Nama Bandara dan Pelabuahan Laut Maumere
Oleh Frans Anggal
Senin 9 Agustus 2010, Menhub Fredy Numberi meresmikan nama baru bagi bandar udara dan pelabuhan laut Maumete, Kabupaten Sikka. Bandar Udara Frans Seda, menggantikan Waioti. Pelabuhan Laut Lorens Say, menggantikan Sadang Bui (Flores Pos Senin 9 Agustus 2010).
Hari-hari jelang peresmian ini, Sikka ’panas’. Sebagian masyarakat menilai, penggantian nama ini hanya keinginan dari, oleh, dan untuk kepentingan segelintir elite politik Sikka. Prosesnya tidak demokratis. Tertutup. Tanpa uji publik. Tanpa sosialisasi. Motif dan prosedur seperti ini mengecilkan kebesaran Frans Seda dan Lorens Say. Mereka akan lakukan gugatan hukum class action.
Tanggapan elite politik ’diwakili’ pernyataan Ketua DPRD Rafael Raga. Proses penggantian nama telah melewati tahapan yang benar: sosialisasi, rapat, pandangan fraksi, dan paripurna DPRD. Meski demikian, ia minta maaf kepada warga yang tidak puas.
Semua puas, tidak. Semua tidak puas, juga tidak. Tidak semua puas, ya. Tidak semua tidak puas, juga ya. Kalau tunggu semua puas, sulit. Tapi minimal sebagian besar puas, bisa. Untuk memastikannya, cara paling ideal adalah referendum. Tapi makan waktu, makan ongkos. Kapan selesainya? Berapa biayanya? Dari mana anggarannya? Repot!

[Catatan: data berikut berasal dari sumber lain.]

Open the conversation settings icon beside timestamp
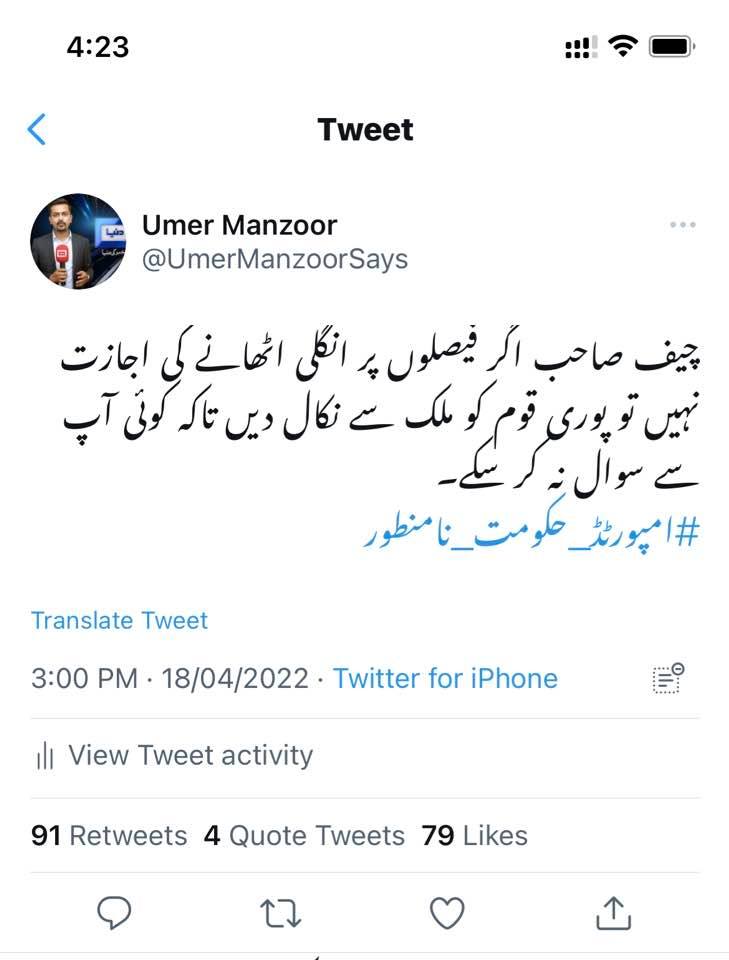Screen dimensions: 729x960 pos(668,678)
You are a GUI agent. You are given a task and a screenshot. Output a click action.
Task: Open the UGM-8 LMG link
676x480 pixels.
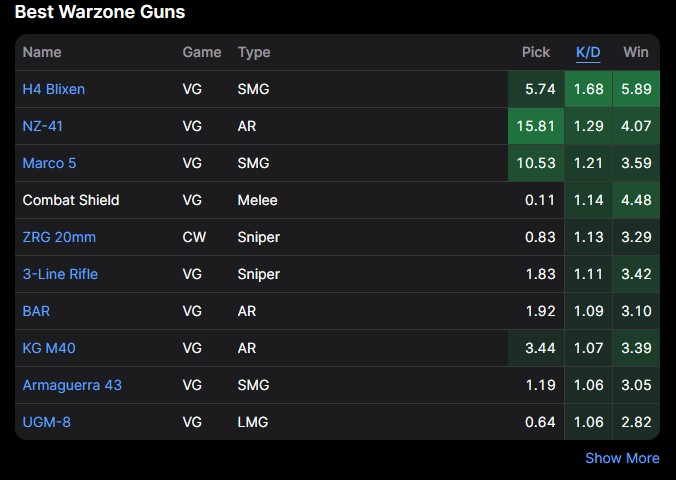(x=46, y=422)
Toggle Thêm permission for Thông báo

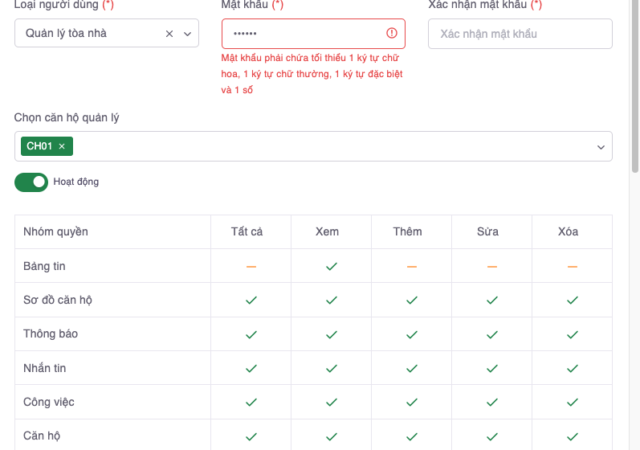(x=411, y=334)
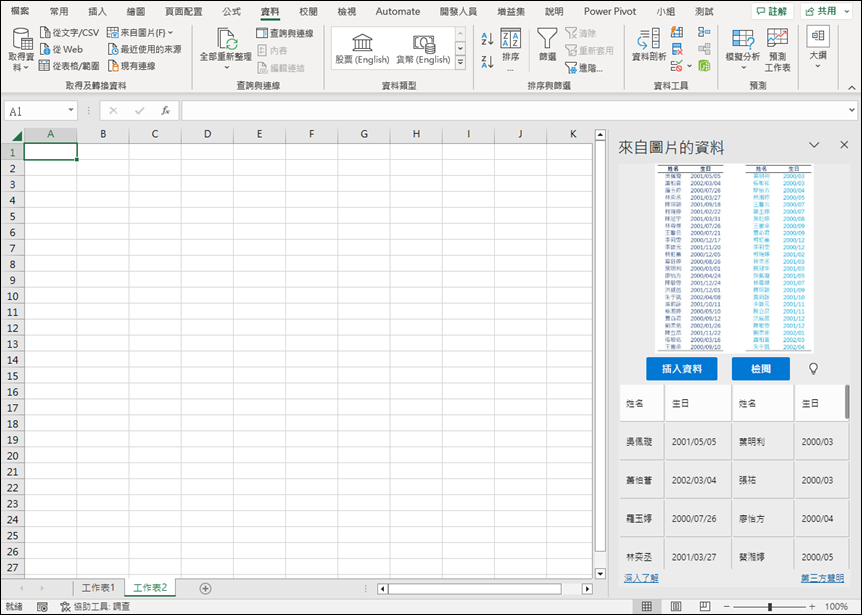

Agar tidak terlalu repot, tapi bisa representatif, orang melakoni demokrasi perwakilan. Dalam politik, ia jadi electoral politics, gantikan citizenship politics. Dengan demikian, ketika keputusan harus diambil, yang berkonsensus bukan lagi seluruh warga, tapi segelintir elite yang mewakili warga. Apakah yang parsial ini benar-benar mewakili yang total, itu soal. Demokrasi pun bermasalah.
Keterbatasan demokrasi justru pada fasilitas konsensual yang ia sediakan. Demokrasi memang hanya mengolah kebenaran politik di antara mereka yang berkonsensus. Bahkan, konsensus itu harus diwakilkan pada hanya segelintir orang melalui sistem perwakilan politik. Itu berarti peluang bagi praktik oligarki.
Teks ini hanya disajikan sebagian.